*Dataset excerpts*
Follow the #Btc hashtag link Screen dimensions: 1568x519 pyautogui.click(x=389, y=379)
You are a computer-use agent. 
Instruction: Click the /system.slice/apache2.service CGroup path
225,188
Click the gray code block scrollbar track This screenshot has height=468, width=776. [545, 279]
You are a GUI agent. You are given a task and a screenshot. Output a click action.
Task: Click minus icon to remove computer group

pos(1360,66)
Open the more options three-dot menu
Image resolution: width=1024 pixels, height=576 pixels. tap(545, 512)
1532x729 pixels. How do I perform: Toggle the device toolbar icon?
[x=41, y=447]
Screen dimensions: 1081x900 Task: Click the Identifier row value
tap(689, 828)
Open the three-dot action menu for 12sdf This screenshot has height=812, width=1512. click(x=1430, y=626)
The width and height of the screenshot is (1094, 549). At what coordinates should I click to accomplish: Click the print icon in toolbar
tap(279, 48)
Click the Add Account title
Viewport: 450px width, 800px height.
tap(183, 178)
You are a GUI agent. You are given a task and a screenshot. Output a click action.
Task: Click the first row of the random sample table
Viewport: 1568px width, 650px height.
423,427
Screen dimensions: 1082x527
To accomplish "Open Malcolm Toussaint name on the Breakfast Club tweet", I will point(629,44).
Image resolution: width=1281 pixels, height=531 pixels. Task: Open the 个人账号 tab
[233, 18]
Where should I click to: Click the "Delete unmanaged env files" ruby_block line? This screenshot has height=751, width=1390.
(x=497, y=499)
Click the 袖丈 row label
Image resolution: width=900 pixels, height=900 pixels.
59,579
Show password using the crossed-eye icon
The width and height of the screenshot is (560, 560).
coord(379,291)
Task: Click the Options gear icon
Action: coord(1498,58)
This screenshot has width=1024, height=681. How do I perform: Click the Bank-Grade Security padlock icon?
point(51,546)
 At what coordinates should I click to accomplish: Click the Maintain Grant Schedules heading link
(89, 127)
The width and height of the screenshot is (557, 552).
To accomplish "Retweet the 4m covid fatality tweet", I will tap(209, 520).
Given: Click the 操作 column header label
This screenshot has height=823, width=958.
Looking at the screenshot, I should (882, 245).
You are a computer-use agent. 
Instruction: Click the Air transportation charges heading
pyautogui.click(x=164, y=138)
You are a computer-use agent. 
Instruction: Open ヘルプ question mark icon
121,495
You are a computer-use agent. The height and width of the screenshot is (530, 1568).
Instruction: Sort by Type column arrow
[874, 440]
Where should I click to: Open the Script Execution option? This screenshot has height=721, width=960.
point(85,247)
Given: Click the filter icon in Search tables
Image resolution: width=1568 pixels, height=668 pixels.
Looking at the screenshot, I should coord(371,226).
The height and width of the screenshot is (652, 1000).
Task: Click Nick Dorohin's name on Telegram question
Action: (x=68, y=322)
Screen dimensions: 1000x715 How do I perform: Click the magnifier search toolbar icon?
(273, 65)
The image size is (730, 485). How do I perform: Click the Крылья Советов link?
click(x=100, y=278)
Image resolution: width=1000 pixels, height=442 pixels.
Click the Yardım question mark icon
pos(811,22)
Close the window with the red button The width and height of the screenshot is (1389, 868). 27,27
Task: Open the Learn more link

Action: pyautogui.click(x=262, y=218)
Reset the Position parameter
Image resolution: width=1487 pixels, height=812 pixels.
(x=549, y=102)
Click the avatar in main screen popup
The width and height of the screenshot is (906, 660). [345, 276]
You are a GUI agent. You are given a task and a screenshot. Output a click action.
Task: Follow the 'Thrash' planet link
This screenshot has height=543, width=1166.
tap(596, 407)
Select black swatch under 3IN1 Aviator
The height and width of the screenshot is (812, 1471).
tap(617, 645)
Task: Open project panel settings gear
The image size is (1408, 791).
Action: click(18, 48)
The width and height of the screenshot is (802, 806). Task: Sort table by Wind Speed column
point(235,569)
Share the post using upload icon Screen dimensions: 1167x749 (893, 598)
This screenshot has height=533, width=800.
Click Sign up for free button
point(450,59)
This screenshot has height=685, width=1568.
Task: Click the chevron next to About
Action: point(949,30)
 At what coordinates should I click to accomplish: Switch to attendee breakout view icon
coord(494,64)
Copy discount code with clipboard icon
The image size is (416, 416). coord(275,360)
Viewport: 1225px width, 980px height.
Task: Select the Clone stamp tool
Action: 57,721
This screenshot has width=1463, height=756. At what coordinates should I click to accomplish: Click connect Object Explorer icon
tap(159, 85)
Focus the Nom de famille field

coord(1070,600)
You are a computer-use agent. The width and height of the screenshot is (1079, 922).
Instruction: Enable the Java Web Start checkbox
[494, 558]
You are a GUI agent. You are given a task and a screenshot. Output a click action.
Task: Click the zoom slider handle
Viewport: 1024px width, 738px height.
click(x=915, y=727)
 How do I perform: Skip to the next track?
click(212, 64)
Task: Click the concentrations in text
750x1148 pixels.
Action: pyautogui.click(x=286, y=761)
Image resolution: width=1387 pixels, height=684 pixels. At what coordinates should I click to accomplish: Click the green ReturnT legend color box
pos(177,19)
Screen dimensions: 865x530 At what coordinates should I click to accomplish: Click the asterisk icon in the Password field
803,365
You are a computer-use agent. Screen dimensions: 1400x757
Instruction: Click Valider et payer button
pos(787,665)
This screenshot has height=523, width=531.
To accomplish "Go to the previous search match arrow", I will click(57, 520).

*Task directions*
Wherever the word "using" appears in a line of the data above, copy that line.

*Answer space*
Show password using the crossed-eye icon
Share the post using upload icon Screen dimensions: 1167x749 (893, 598)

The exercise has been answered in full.